A “corrida armamentista” tecnológica entre regimes e seus súditos até agora parece estar dando uma vantagem assimétrica ao povo. No ano passado, o Estado chinês perdeu várias batalhas, mais notavelmente quando reagiu ao descarrilamento de um trem de alta velocidade censurando a cobertura e enterrando literalmente vagões inteiros para encobrir as evidências da má qualidade dos equipamentos. Em poucas horas, a rede social Sina Weibo, uma alternativa a sites como Twitter e Facebook, explodiu com manifestações. O governo tremeu enquanto cidadãos se engajaram numa denúncia a plenos pulmões, fazendo acusações de mentiras e corrupção sobre um dos projetos de vitrine da tecnologia chinesa. A pressão dos microblogs obrigou o Ministério das Ferrovias da China a um raro pedido de desculpa, e o premiê Wen Jiabao foi enviado para aplacar o ódio crescente contra o regime.

Herança

Para os Estados Unidos, em certo nível, isto representa uma enorme vitória. Cerca da metade da população mundial – aproximadamente 5 bilhões de pessoas – tem um telefone celular ou um computador com alguma capacidade de interligação em rede social ou acesso à internet, segundo a OpenNet Initiative, uma organização sem fins lucrativos dedicada a ajudar usuários em países repressivos a driblar o controle governamental sobre a internet.

O Facebook, assim como o Twitter e blogs, mensagens de textos e telefones celulares, transmissões de notícias via satélite e a própria internet começaram nos Estados Unidos. A democratização da política que cada uma dessas tecnologias provocou é um momento jeffersoniano – um mundo livre em favor da vida, da liberdade e da busca da felicidade.

No entanto, as revoluções do mundo árabe serão muito mais difíceis de serem cooptadas pelos Estados Unidos do que a queda do Muro de Berlim. Apesar dos rótulos made in America do Facebook, do Twitter e de outras tecnologias – ou do fato de muitos egípcios e tunisianos tomarem como modelo o movimento pelos direitos civis e as garantias constitucionais dos Estados Unidos –, há uma geração da política norte-americana que é cínica e atua em interesse próprio no Oriente Médio. Por causa dela, os EUA em si recebem pouco crédito sobre as mudanças.

Fim de uma era

A revolução tecnológica deu poderes aos fracos, é verdade, e um dos poderes que eles escolheram repudiar primeiro foi o hegemônico. A secretária de Estado norte-americana Hillary Clinton, primeira autoridade de alto nível do país a visitar o Egito depois da deposição de Mubarak, foi recebida com frieza por líderes do movimento jovem egípcio, que postaram no Facebook que sua recusa “se baseava na posição negativa dela desde o começo da revolução e da postura do governo norte-americano no Oriente Médio”.
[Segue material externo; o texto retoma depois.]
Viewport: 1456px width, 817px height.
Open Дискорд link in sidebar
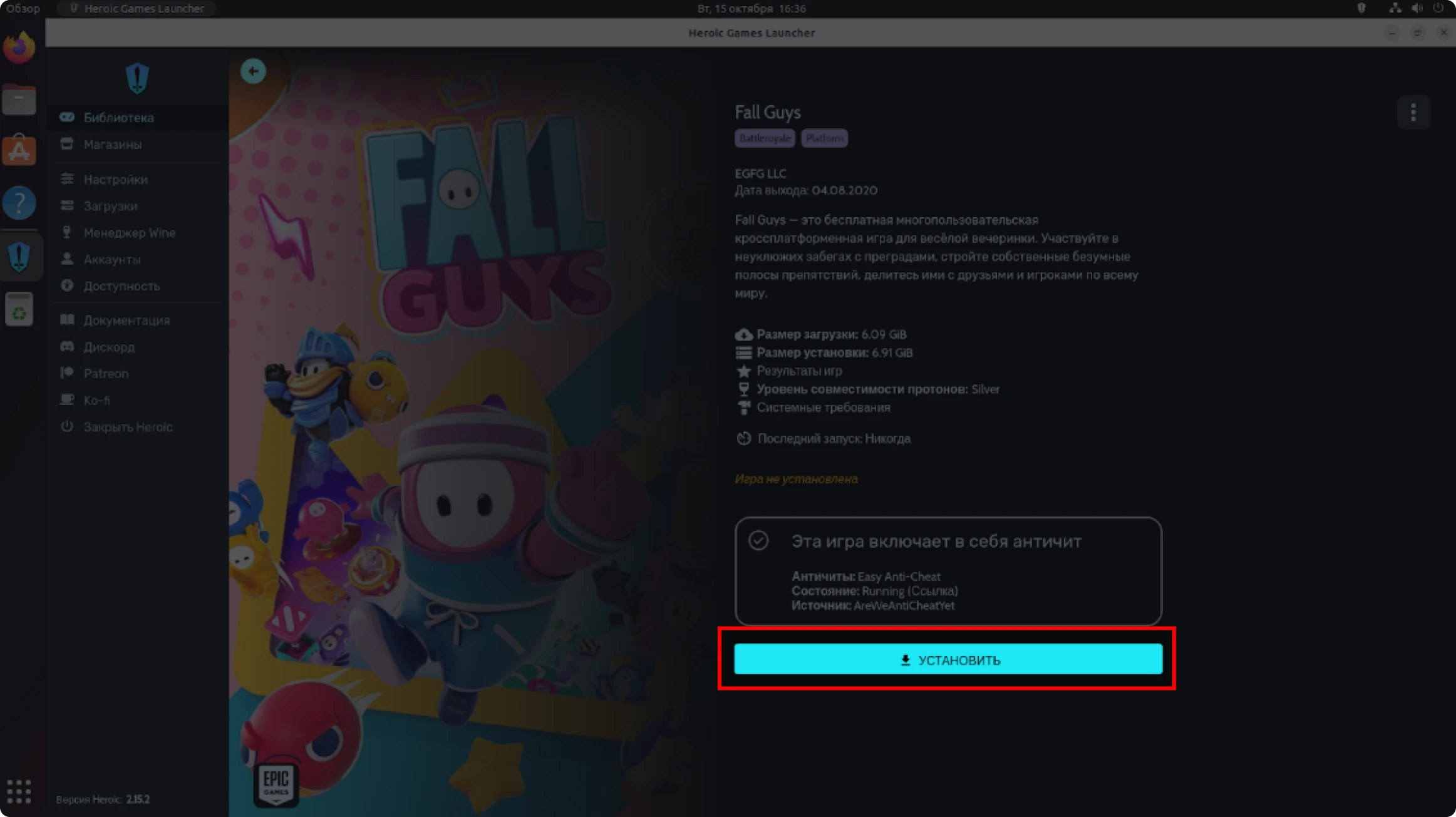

Na era digital, os dias em que uma mídia estatal moldava a opinião pública com mentiras e omissões estão seguramente contados. Mas os dias em que governos ocidentais podiam ignorar o sentimento popular e costurar acordos com elites autocráticas também estão chegando ao fim.
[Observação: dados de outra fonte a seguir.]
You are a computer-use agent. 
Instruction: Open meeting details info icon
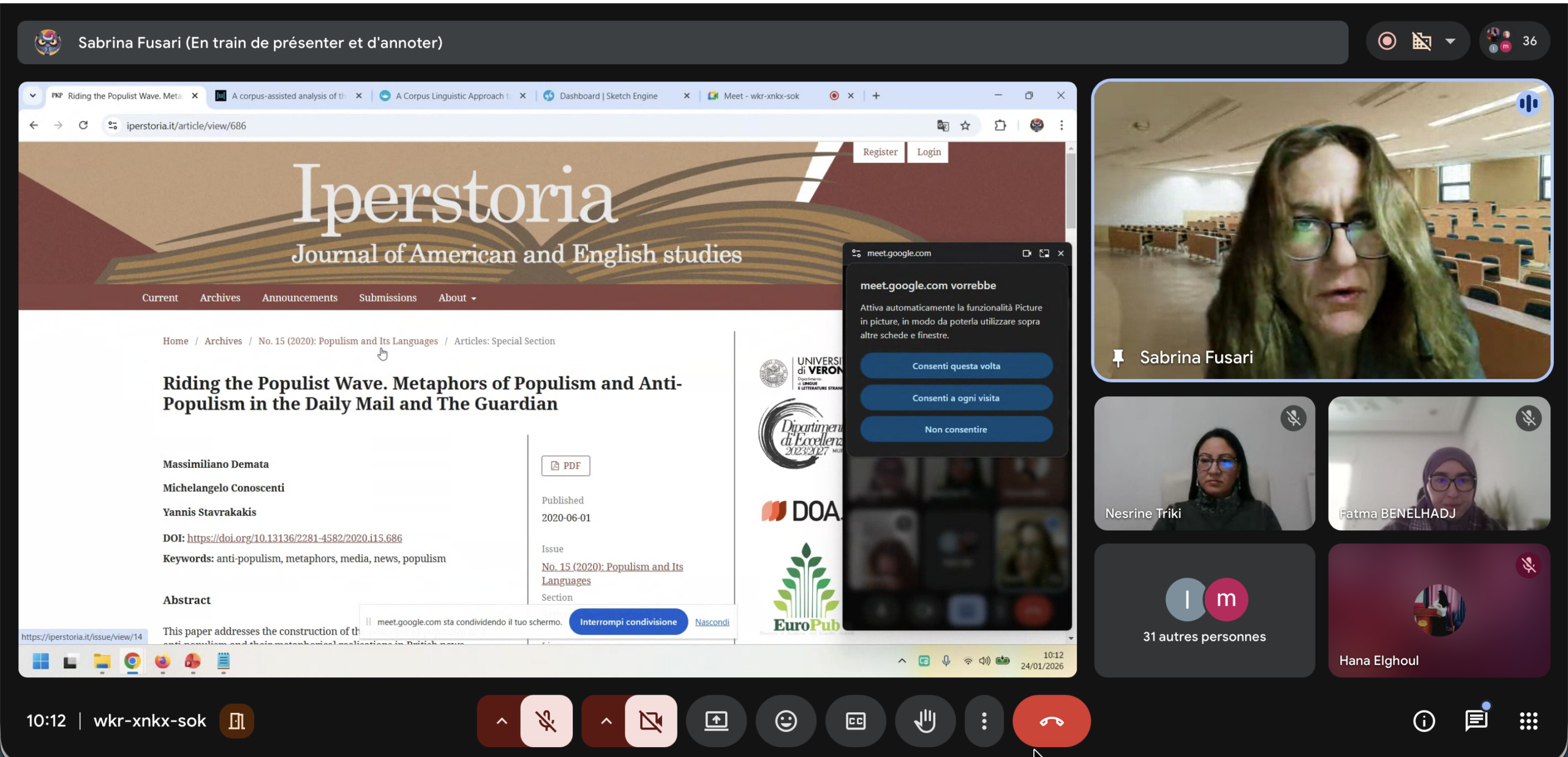click(x=1423, y=721)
Nesta nova era interligada por redes, as opiniões das pessoas comuns pesam quase tanto quanto as de seus governos. Ao contrário das proclamações confiantes de muitos comentaristas ocidentais, o sinos não dobram apenas pelos déspotas – dobram também por qualquer poder que se considere autorizado a falar em nome da humanidade enquanto essa mesma humanidade tem o poder de twittar suas próprias opiniões em resposta.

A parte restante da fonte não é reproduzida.